How to complete this task:
Scan the data below for the string "Sort". Show every line where it turns up.
- - - - - - -
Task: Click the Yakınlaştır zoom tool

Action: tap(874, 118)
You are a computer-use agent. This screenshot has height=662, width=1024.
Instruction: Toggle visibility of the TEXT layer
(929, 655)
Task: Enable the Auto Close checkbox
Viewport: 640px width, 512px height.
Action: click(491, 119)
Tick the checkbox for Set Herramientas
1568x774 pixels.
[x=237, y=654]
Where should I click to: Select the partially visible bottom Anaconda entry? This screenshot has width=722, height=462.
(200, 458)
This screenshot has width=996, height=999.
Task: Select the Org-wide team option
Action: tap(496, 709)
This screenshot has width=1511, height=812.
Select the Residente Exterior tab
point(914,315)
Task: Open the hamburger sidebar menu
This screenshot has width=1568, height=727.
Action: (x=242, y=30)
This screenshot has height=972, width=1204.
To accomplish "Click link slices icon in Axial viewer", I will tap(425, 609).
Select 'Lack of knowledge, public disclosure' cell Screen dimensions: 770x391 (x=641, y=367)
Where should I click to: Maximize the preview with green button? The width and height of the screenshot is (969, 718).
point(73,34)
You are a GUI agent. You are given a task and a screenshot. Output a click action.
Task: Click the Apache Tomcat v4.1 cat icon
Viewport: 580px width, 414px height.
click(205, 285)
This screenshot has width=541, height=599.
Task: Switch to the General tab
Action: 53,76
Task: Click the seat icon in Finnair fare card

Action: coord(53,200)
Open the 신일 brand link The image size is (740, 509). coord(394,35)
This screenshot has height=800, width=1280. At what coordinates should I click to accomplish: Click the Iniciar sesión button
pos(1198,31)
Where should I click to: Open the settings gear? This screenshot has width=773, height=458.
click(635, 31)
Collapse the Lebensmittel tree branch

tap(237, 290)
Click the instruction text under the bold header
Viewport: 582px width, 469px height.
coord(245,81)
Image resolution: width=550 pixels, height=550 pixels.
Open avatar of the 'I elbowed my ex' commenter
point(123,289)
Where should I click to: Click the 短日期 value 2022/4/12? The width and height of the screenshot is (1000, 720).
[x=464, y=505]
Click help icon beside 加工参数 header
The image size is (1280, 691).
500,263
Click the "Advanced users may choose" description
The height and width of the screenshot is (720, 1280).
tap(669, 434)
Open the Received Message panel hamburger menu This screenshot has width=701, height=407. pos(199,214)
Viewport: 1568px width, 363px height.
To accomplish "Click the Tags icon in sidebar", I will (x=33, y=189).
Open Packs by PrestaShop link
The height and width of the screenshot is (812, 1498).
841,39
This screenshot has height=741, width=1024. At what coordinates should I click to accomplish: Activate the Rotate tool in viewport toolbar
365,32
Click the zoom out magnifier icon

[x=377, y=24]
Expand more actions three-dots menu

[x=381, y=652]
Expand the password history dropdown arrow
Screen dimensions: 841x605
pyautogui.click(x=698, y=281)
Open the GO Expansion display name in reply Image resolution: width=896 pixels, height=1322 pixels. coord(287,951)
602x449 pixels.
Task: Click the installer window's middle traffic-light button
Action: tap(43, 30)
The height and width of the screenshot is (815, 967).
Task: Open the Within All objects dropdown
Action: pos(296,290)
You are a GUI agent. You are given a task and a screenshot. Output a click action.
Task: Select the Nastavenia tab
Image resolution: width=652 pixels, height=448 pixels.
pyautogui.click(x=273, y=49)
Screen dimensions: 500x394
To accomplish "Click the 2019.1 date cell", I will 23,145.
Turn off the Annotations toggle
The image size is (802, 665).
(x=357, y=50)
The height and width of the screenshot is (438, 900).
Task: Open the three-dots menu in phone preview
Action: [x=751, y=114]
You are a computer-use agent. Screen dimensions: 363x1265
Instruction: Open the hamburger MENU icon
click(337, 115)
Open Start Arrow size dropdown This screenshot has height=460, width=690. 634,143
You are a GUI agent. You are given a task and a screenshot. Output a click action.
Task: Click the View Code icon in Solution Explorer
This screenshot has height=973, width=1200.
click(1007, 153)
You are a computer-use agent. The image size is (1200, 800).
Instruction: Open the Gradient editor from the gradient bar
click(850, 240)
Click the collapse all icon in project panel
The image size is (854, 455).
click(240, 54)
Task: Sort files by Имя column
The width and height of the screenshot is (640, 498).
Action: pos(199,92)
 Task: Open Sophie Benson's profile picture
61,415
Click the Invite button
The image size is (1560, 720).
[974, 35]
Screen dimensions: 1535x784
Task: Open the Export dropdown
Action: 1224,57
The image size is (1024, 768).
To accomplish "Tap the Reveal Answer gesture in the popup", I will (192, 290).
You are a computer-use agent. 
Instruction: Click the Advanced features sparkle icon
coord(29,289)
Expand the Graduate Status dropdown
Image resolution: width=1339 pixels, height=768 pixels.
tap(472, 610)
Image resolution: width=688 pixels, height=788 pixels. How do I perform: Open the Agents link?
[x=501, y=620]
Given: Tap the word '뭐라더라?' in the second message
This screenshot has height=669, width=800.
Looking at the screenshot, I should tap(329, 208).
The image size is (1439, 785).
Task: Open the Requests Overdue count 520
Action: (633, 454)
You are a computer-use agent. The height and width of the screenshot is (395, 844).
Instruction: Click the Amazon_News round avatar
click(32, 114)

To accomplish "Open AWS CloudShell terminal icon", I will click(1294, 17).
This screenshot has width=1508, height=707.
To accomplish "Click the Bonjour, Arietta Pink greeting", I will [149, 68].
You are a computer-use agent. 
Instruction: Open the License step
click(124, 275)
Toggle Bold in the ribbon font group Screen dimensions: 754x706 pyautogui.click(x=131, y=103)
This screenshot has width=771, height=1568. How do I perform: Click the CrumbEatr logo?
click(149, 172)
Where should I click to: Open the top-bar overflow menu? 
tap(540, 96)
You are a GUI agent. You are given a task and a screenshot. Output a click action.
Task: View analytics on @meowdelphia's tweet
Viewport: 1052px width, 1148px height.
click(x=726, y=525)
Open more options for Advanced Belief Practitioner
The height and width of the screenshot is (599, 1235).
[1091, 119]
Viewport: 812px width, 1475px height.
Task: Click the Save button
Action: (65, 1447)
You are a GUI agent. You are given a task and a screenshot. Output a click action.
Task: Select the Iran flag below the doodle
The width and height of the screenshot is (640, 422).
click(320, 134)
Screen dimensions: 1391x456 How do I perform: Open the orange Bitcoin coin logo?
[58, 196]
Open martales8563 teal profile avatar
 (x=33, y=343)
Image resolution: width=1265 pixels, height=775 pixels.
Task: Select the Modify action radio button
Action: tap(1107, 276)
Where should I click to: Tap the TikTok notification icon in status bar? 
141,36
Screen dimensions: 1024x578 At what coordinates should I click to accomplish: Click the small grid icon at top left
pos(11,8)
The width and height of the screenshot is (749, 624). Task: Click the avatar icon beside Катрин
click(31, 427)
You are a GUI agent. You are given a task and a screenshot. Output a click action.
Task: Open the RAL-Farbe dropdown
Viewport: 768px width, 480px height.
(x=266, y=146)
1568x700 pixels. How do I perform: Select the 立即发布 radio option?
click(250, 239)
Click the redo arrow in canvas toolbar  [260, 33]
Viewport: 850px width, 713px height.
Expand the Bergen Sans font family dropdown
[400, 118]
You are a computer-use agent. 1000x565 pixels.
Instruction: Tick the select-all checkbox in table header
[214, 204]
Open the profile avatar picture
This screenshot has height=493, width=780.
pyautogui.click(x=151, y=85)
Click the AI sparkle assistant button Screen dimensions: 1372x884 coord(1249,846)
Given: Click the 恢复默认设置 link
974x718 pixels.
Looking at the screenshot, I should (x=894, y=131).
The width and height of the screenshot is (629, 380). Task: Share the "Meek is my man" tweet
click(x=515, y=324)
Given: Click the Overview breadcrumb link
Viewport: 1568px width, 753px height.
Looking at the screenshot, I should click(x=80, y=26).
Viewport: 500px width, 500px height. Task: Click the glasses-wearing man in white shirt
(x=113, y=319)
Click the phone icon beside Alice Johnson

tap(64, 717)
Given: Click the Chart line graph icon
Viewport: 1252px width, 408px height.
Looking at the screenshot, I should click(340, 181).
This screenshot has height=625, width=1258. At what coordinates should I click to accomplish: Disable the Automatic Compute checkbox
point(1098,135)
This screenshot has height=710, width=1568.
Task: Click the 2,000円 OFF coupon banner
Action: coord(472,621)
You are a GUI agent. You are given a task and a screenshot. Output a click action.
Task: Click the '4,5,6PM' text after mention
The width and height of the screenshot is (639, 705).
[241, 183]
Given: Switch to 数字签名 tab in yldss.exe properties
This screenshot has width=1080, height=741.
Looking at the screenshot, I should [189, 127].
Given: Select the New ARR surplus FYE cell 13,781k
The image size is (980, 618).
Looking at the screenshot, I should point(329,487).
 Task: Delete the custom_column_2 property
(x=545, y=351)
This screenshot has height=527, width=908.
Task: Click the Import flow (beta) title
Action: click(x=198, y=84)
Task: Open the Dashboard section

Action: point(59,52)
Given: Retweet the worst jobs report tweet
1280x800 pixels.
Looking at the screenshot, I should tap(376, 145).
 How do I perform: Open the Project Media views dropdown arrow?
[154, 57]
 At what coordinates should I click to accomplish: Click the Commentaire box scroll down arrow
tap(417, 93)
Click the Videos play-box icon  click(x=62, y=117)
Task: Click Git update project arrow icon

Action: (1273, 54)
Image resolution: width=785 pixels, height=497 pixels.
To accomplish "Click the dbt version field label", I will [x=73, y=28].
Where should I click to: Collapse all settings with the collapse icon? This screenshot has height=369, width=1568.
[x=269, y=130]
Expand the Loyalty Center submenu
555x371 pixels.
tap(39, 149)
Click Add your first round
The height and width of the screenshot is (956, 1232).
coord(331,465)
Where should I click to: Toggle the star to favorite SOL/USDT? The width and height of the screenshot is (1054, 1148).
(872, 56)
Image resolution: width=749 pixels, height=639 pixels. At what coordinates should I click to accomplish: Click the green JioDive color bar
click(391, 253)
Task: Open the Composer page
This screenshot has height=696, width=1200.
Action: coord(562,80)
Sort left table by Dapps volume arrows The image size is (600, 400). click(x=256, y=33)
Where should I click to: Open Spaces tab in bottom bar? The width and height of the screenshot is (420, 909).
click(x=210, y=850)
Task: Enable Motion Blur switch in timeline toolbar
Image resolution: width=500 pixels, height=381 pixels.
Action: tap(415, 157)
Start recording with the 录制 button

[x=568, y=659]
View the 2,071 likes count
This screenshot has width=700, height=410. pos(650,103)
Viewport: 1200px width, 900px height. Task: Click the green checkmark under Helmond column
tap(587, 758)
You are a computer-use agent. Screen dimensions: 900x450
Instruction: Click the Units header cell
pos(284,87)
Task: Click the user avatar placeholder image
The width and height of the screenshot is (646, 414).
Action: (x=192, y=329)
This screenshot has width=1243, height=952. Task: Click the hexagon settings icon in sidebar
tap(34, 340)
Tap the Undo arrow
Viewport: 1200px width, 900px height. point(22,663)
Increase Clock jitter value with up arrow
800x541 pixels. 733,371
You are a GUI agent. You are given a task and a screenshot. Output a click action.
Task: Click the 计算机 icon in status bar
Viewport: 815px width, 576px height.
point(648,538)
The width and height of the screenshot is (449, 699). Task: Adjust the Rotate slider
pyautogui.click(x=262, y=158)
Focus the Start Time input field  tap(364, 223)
- - - - - - -
Task result:
Task: Sort files by Имя column
Sort left table by Dapps volume arrows The image size is (600, 400). click(x=256, y=33)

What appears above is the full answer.